● YOUR TASKS
a - List every file path shown in the output of the ls command in the REDUCE questions and answers.
b - Pick up the REDUCE questions and answers after their last line and write what comes next.

● DOCUMENT TEXT
'''

Questions and answers

  1.   What is REDUCE?

    REDUCE is the second-oldest computer algebra system (the first was MACSYMA, developed at MIT). REDUCE was developed in the early 1970s by Professor Anthony Hearn at the University of Utah Physics (and later, Computer Science) Department. Its original application was algebra problems in high-energy physics and quantum mechanics. REDUCE provides both symbolic computation and high-precision integer and floating-point arithmetic.

    In the 1980s, REDUCE development moved to the RAND Corporation in San Diego, CA, and later to the Konrad-Zuse Zentrum in Berlin, Germany, then to Universität Köln in Germany, and finally, back to the RAND Corporation, where it has its own Web site managed by its original author.

    In early 2009, Reduce was released as free software. It has its own Web sites at and As a result of this release, Reduce is once again available on most of our major Unix platforms.

    Like MACSYMA, REDUCE is implemented in Lisp, but in a dialect called Portable Standard Lisp (PSL) that was developed at the University of Utah.

    PSL is unusual in the Lisp world in also having a more-readable (for most non-Lisp programmers) Algol-like representation, RLISP, and it is that form which is used in the REDUCE implementation. In mid-2012, there are about 706,000 lines of RLISP code, 312,000 lines of standard Lisp code, and 1,766,000 lines of C code, in a REDUCE snapshot.

    Recent versions of REDUCE can also be hosted on top of Codemist Standard Lisp (CSL), and most of our 2012-vintage REDUCE installations use that alternative. When both are available, you can invoke them specifically with the command names reduce-csl and reduce-psl. The name reduce is then a symbolic link to one of those.

  2.   What books are available for REDUCE?

    About a dozen. See the redbooks bibliography, and the REDUCE publications bibliographies: red-a-f, red-g-l, and red-m-z.

  3.   What documentation is available online for REDUCE?

    The REDUCE manual is available in 56 PDF files containing about 1600 pages of documentation, stored in the directory /usr/local/sys/reduce/reduce-3.6/solaris/doc. Versions of the Reduce User Manual are in the files reduce.pdf and reduce2.pdf; the latter includes documentation of all of the user-contributed packages included with REDUCE. There is also an updated user's manual manual at .

    In mid-2012, a new version of REDUCE supplied 16 additional PDF documentation files:


    On some of our systems, you may be able to replace -csl by -psl in the pathnames; the PDF files are identical in both filesystem trees.

    There is also a historical overview, REDUCE: The First Forty Years , written by its chief architect, and stored in the local file /usr/local/src/reduce/reduce40.pdf.

    The REDUCE Web site has a documentation page with pointers to PDF versions of the manuals, and an HTML-based help facility.

    Unfortunately, there does not appear to be a help system inside REDUCE.

  4.   What version of REDUCE do we have?

    Our systems have just a single version of REDUCE. You can see what is available like this:

    % which reduce
    % ls /usr/local/bin/reduce-*
    /usr/local/bin/reduce-20080908-psl  /usr/local/bin/reduce-20120504-psl  /usr/local/bin/reduce-psl
    /usr/local/bin/reduce-20120504-csl  /usr/local/bin/reduce-csl
    % env DISPLAY= reduce
    Reduce (Free CSL version), 05-May-12 ...

'''

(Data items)
'''

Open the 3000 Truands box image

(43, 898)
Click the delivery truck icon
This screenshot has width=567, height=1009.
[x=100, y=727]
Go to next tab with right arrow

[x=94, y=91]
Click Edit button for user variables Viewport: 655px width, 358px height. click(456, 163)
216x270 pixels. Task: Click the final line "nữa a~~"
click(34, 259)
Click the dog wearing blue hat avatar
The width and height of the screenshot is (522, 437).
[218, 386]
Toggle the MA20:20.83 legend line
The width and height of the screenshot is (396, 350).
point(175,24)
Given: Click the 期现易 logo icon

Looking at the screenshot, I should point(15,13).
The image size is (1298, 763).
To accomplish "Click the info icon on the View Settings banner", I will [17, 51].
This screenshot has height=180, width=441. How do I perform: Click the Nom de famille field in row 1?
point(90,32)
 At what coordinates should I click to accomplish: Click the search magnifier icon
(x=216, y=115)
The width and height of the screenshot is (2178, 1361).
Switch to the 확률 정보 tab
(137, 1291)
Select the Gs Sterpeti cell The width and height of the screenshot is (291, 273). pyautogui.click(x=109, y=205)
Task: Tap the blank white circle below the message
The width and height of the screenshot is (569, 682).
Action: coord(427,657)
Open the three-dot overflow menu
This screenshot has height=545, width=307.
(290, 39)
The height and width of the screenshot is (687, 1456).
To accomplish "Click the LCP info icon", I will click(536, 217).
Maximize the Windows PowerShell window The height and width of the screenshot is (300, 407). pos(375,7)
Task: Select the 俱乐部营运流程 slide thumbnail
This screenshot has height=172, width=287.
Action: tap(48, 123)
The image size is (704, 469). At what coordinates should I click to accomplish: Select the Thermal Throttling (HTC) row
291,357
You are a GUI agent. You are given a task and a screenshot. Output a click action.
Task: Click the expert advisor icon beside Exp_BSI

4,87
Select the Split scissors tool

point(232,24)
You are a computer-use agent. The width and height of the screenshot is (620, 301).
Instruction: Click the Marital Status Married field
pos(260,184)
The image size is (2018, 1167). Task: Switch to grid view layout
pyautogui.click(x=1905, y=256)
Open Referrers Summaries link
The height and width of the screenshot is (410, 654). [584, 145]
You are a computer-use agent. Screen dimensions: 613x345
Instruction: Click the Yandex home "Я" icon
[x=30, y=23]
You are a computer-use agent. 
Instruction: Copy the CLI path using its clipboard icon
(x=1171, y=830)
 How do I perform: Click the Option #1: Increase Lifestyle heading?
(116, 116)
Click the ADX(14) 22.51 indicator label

'''

● ANSWERS TO THE EXERCISE
a -
/usr/local/bin/reduce-20080908-psl
/usr/local/bin/reduce-20120504-psl
/usr/local/bin/reduce-psl
/usr/local/bin/reduce-20120504-csl
/usr/local/bin/reduce-csl

b -
    % reduce -w
    Reduce (Free CSL version), 05-May-12 ...

    If you run REDUCE with the default value of the X11 DISPLAY variable, it starts a GUI window instead of running in the terminal window. Fancier (typeset) output is then possible. Unsetting the DISPLAY, or supplying the -w option, suppresses the GUI, and uses the terminal window.

  5.   How do I use high-precision arithmetic?

    Turn on the rounded flag, assign the desired decimal precision to the precision variable, and then enter numerical expressions. Here is an example:

    % reduce
    1: on rounded;
    2: precision 50;
    3: sin(-7.5);
     - 0.93799997677473885794846379814904723643183139550803
    4: sin(1/256) / (1/256);
    5: factorial(40);
  6.   How do I make a simple 2-D function plot?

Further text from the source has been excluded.